(Extracted data Opens)

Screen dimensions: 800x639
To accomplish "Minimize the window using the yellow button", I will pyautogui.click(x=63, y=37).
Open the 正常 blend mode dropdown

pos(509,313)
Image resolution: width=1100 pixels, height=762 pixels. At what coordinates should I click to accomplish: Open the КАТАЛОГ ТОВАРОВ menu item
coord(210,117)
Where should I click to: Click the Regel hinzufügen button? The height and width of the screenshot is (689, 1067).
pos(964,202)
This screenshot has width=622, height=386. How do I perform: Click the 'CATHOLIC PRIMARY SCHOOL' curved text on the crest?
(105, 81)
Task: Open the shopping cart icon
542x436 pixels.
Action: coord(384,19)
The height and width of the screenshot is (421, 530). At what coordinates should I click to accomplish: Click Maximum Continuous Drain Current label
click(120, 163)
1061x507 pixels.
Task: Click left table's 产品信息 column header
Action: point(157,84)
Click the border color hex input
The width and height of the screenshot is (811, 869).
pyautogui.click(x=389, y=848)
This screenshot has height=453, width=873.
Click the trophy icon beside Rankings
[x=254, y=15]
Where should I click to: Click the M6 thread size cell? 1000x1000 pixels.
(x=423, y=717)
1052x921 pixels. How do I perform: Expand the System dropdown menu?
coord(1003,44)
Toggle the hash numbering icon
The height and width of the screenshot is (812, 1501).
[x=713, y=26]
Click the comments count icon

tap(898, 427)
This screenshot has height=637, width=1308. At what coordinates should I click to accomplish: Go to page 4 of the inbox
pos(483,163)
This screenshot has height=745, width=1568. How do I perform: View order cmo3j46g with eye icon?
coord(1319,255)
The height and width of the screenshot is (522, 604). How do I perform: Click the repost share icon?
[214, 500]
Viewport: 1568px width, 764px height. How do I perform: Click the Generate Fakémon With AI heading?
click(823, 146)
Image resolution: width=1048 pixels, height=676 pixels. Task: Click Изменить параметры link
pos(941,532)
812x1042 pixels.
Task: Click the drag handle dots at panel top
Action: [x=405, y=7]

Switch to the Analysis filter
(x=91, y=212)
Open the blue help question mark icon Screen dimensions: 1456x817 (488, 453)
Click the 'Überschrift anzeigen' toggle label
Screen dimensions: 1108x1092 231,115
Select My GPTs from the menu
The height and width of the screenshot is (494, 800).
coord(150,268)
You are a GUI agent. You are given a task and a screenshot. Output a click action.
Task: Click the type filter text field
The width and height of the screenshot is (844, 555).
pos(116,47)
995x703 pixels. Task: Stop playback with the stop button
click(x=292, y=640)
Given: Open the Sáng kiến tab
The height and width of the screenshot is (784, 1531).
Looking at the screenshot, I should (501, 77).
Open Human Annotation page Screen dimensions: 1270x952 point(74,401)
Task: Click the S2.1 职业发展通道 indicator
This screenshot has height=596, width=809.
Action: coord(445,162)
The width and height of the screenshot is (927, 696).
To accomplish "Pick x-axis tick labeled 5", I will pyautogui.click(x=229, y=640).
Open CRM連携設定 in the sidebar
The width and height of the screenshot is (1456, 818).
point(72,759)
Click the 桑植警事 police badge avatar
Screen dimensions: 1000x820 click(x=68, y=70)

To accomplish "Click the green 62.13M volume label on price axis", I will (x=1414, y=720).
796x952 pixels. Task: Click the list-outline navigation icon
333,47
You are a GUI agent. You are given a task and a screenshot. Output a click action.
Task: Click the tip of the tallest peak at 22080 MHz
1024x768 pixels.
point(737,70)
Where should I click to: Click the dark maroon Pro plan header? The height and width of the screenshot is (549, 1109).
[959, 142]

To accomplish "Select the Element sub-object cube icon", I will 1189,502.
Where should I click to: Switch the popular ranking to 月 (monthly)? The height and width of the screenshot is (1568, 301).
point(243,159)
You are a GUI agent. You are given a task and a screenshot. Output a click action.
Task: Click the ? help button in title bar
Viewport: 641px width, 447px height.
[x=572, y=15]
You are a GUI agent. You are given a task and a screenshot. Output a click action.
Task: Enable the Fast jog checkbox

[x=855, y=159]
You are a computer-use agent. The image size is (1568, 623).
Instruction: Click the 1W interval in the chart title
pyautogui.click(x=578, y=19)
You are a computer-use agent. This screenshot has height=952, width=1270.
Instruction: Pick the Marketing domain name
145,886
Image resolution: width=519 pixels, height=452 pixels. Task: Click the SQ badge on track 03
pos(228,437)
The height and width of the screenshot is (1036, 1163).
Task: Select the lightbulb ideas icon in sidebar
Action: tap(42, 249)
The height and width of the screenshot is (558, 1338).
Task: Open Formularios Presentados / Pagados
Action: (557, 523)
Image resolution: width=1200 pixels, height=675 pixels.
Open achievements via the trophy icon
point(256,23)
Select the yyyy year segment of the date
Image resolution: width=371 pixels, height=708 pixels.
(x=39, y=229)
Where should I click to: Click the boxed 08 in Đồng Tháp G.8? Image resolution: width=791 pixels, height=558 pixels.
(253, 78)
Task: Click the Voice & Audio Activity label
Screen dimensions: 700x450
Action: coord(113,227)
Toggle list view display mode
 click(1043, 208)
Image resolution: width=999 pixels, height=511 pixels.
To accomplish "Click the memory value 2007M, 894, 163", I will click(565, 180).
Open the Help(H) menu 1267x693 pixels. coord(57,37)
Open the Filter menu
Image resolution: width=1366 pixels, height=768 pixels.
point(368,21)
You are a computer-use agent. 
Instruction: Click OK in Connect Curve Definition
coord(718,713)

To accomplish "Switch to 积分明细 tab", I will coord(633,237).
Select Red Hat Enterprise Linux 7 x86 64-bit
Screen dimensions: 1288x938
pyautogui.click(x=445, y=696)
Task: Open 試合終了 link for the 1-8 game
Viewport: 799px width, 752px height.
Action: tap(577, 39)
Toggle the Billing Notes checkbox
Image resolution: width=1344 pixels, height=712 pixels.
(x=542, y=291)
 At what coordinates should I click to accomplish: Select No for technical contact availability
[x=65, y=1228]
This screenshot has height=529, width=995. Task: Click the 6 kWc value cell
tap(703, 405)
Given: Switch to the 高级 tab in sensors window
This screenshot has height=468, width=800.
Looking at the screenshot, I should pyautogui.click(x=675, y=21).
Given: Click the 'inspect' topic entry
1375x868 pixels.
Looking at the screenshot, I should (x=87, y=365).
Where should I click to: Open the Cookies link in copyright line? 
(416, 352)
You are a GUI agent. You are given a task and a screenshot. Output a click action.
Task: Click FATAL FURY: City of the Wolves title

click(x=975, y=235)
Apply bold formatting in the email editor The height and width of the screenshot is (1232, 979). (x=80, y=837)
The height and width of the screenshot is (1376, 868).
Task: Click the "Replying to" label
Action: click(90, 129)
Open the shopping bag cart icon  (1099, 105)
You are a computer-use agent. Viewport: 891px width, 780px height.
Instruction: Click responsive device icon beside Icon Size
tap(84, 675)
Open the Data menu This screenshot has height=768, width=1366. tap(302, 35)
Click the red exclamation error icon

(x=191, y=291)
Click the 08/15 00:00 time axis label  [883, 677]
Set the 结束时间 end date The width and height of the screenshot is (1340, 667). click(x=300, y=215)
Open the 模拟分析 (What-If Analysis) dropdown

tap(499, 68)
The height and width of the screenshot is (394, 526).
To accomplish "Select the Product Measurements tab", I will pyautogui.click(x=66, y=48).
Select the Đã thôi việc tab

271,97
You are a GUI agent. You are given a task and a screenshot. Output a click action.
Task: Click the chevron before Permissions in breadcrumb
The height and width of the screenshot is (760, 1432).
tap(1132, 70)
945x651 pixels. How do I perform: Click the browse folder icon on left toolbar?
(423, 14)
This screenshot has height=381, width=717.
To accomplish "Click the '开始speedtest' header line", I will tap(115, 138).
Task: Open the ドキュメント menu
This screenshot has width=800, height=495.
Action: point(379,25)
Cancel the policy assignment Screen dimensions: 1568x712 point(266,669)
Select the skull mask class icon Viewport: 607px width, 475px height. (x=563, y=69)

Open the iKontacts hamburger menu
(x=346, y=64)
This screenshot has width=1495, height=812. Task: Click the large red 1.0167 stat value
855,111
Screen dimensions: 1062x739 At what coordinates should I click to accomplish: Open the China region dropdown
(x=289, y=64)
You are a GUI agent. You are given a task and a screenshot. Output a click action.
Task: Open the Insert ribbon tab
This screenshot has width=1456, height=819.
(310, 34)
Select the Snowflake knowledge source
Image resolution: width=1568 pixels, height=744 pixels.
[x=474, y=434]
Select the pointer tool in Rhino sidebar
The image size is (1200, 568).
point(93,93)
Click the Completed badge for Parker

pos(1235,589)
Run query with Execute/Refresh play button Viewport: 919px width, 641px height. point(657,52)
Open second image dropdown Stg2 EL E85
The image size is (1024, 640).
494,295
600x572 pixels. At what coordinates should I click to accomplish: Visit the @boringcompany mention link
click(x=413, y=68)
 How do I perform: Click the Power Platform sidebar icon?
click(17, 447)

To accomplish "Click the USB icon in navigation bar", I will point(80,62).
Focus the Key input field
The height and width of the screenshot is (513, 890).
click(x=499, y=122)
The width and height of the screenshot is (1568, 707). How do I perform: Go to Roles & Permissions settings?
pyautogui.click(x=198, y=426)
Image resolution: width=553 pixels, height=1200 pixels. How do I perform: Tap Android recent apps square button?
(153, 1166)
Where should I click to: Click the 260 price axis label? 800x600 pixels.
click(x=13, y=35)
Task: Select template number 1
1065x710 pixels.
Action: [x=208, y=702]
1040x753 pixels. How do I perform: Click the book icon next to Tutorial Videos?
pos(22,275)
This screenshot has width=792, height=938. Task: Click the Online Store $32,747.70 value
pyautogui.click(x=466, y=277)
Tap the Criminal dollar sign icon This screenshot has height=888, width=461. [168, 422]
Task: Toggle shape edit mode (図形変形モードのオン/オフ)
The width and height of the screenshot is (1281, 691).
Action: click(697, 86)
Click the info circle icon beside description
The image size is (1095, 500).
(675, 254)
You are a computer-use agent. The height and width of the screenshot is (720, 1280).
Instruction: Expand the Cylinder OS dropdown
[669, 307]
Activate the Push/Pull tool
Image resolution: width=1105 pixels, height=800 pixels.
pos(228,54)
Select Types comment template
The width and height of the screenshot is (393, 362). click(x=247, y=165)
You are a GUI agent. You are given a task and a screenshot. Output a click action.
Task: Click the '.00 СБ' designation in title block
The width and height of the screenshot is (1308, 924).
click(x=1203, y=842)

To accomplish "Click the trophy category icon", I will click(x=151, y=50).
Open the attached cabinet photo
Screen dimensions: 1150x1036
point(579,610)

(Extracted data Closes)

When a line in the listing has the string "cart" in it, return that line.

Task answer:
Task: Open the shopping cart icon
Open the shopping bag cart icon  (1099, 105)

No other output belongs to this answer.